The email stated that the landlord wanted a deposit worth two months’ rent and an upfront payment of one month’s rent to secure the apartment.

However, for a tenant in receipt of HAP they wanted a two-month deposit and three months’ rent in advance “to allow enough time for the HAP application to proceed”.

Sinn Féin councillor Noeleen Reilly, who received a copy of the email from a constituent, said it was “discrimination”.

“How would anyone in receipt of HAP be able to pay that upfront?
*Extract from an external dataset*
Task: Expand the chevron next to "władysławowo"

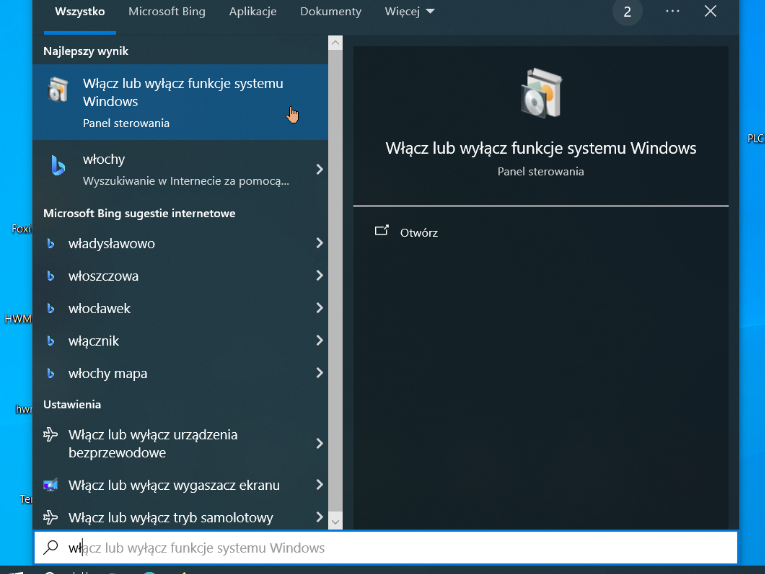Action: point(319,243)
It would be hard enough for someone working full-time,” she said.

Under current regulations landlords are barred from excluding tenants who receive State help with their rent.
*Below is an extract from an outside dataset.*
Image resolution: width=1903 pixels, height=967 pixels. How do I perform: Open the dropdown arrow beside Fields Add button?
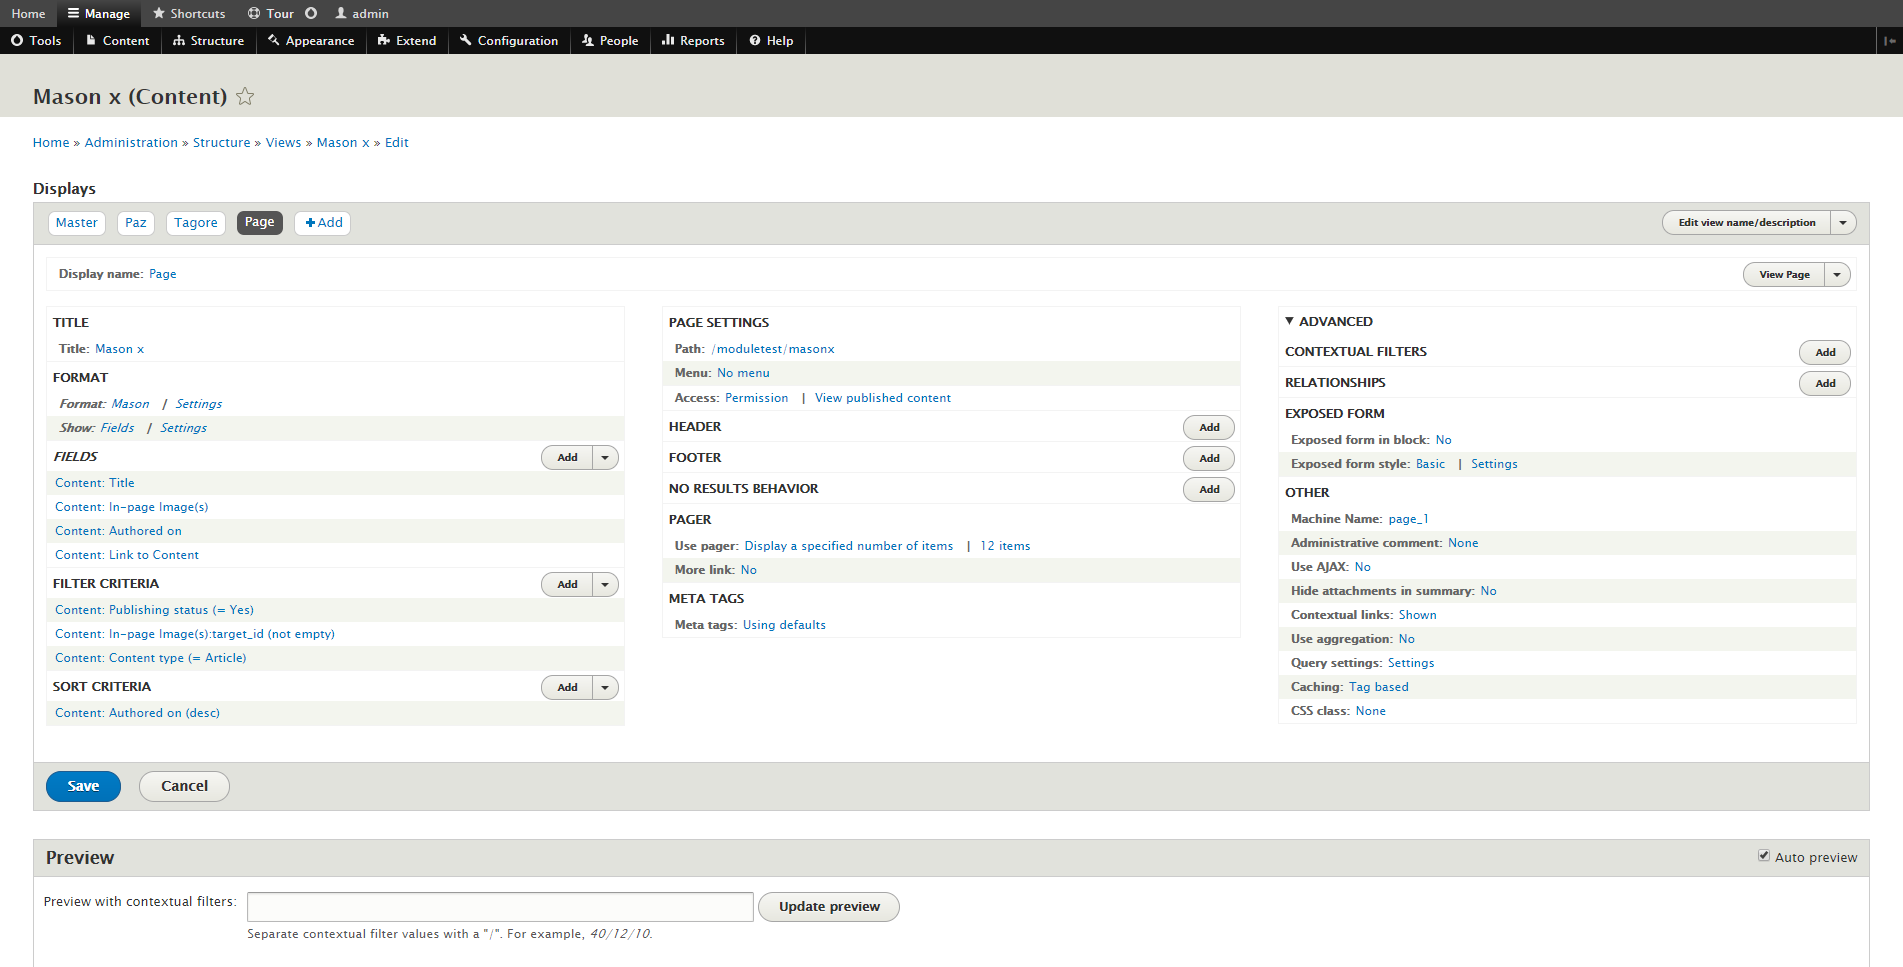605,458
But Stephen Large, Dublin services manager with charity Threshold, says it is coming across cases of “indirect discrimination” more and more.

“We are seeing a lot of cases where people are not refusing rent supplement tenants outright but they are putting additional barriers in place, such as additional deposits, a couple of months’ rent or looking for work references,” he said.

Previously properties often appeared in adverts with the caveat that rent allowance, rent supplement or HAP payments would not be accepted.

This was changed by Housing Minister Simon Coveney in January 2016, with a fine of up to €15,000 if the landlord is found to be in breach of the laws.

An estate agent was recently ordered to pay €1,500 for refusing to show a man, who was on the dole, an apartment because the landlord did not wish to accept rent allowance.

Local authorities pay landlords directly and landlords receive extra tax relief when taking in HAP tenants.